For my needs this would be useful:
- Smaller than a Lomo Biolam and a bit lighter
- Robust hood
- binocular viewing
- 4-10-40 objectives and a fitting condenser
- built in LED light
- Fast to set up
- Not too expensive
The closest I have come so far is my Biolamini microscope. Pros and Cons:
+ exchangeable nosepieces with 3 to 5 places
+ to some extent compatible with Zeiss Jena LG and Lomo biolam parts
+ full resolving power available
+ light and small with mono tube
+ good work height
+ table can be lowered a long way for big objects with incident lighting
- focussing a bit fiddly
- binocular head in separate box
- package not as small as possible
- takes a moment to set up (I would prefer to just grab and unfold it, no screws)

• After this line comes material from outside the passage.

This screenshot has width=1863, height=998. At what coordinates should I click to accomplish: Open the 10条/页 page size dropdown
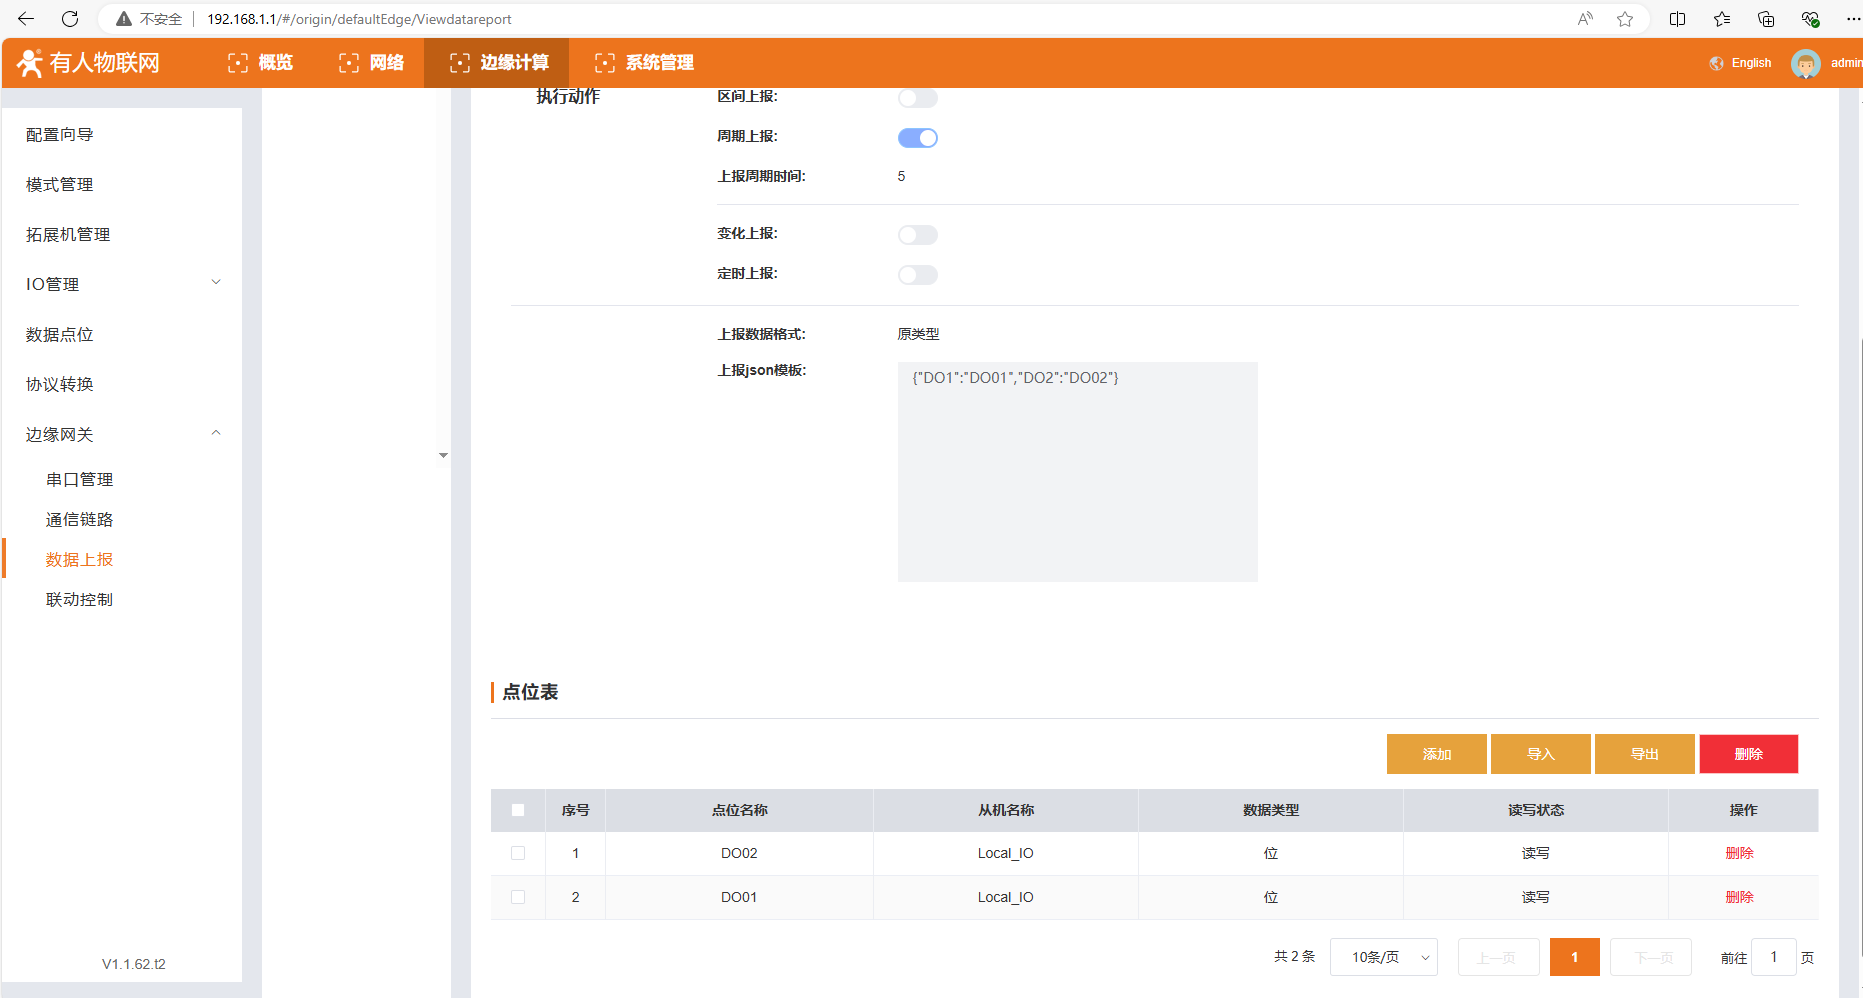point(1383,957)
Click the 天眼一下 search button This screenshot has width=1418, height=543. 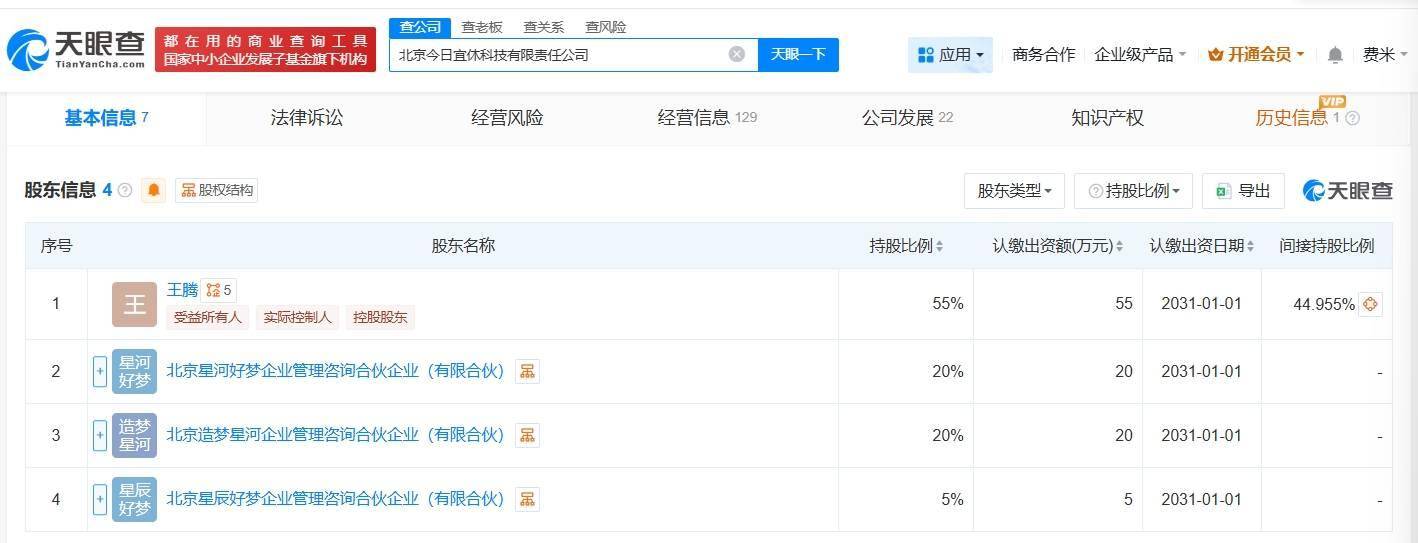click(798, 55)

- slide mover a bit fiddly
- condenser height has to be set manually, not very practical
- built quality has survived motor bike transport and hours of use without a single repair, but it could be more robust in some places
After 7 years of occasional use it would deserve an upgrade to tackle some of the minus points. I used the microscope on our group meetings for years and took it to a couple of holidays.
It is very well possible to build such a stand. I had a simple lathe and mill at hand but many adjustments were just made by precise eyeballing and they were spot on for normal purposes. The focussing unit is an industrial linear adjuster bought on a flea market for 50ct.